In Section 2, we present several studies on object detection, traditional nighttime detection techniques, the modern method of using CNNs in nighttime detection, the treatment of the Faster R-CNN [5] for vehicle detection, data collection and labeling, and transfer learning techniques, which have relevance to our proposed methods. In Section 3, we present our proposed methods with regard to our specifically optimized system and our data collection and labeling techniques for nighttime data. In Section 4, we present our experimental results regarding how the amount of data used can affect performance, the performance with mAP records and visual comparisons in urban nighttime and extremely dark conditions, the computational efficiency, and the performance levels of different feature extractors. Finally, we present our conclusion for our entire study and contributions to nighttime vehicle detection in Section 5.

2. Related Work

Object detection is a popular research area in the field of deep learning. Scholars have presented various new object detection structures. Among the structures related to regions, the R-CNN family is popular [3,4,5]. R-CNN [3] uses selective search, which is a clustering algorithm for region proposal, to obtain candidates that may be predefined objects. After using selective search, R-CNN [3] uses CNNs to perform feature extraction on the selected object candidates. After the feature maps have been extracted from the previous CNNs, they are sent to the support vector machine (SVM) for classification. Although the initial bounding boxes are inaccurate, R-CNN performs regression for refining the bounding boxes so that the final bounding boxes are relatively accurate. The Fast R-CNN [4] was proposed to improve the computational efficiency of R-CNN [3]. The Fast R-CNN introduced region of interest (ROI) pooling, which provides the feature maps and the matrices representing all ROIs. ROI pooling involves the projection of ROIs to feature maps according to the imputed image. Then, the projected area is divided into sections of equal size. After ROI pooling has been conducted, the resultant maps are sent to fully connected layers for classification and bounding box regression.

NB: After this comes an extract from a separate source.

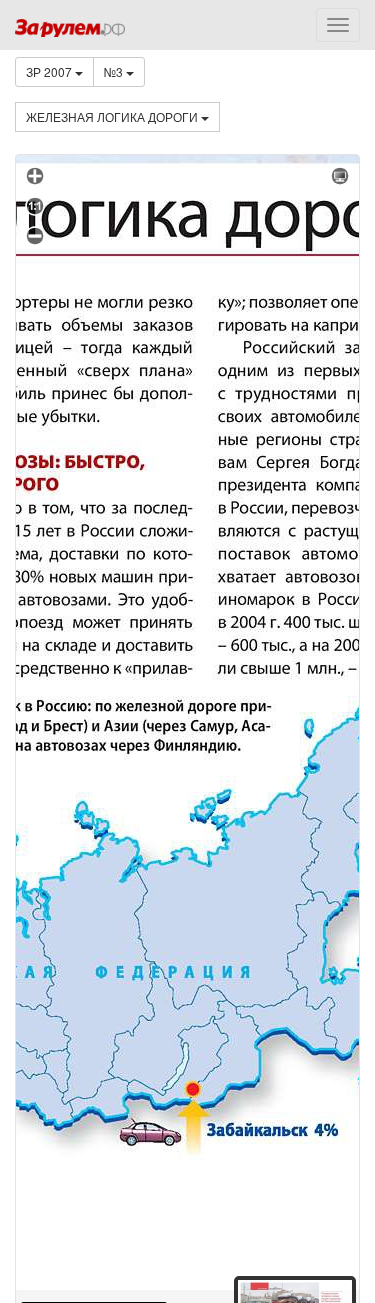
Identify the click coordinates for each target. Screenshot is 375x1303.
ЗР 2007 (50, 71)
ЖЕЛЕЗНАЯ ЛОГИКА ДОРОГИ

The Faster R-CNN [5] is an end-to-end architecture. It dramatically improves the computational efficiency by completing the entire computational process with graphics processing unit (GPU) resources. The input images are sent to CNNs for feature extraction. Then, region proposal networks (RPNs), which are convolutional sliding windows with anchor boxes, are used to select the object candidates. The resultant maps selected from the RPNs are subjected to ROI pooling with the corresponding feature maps. After ROI pooling, the results are sent to fully connected layers for classification and bounding box regression. The CNNs used for feature selection are shared with RPNs to reduce the computational time.
CNNs are state-of-the-art structures for image recognition. VGG16 [1] is an excellent baseline CNN that performs well in several image recognition contests. Many object detection systems use VGG16 [1] for feature extraction. VGG16 can use regular 3 × 3 kernels to achieve satisfactory performance levels in image recognition. The receptive field of several 3 × 3 kernels can replace the receptive field of larger kernels. VGG16 [1] uses two sets of two 3 × 3 kernels and the following max pooling layer, as well as two sets of three 3 × 3 kernels and the following max pooling layer for convolutional feature extraction subsystems. In the object detection model, these convolutional subsystems are used as the feature extractor for later detection and the classification architecture.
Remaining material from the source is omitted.